▶ [Task statement]: Locate the word "agent" in the entries below, then gather every line that holds it.

═══ Task material

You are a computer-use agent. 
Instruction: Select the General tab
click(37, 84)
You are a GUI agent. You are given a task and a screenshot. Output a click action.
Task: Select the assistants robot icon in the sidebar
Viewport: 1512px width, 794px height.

══════

▶ [Exercise solution]:
You are a computer-use agent. 
You are a GUI agent. You are given a task and a screenshot. Output a click action.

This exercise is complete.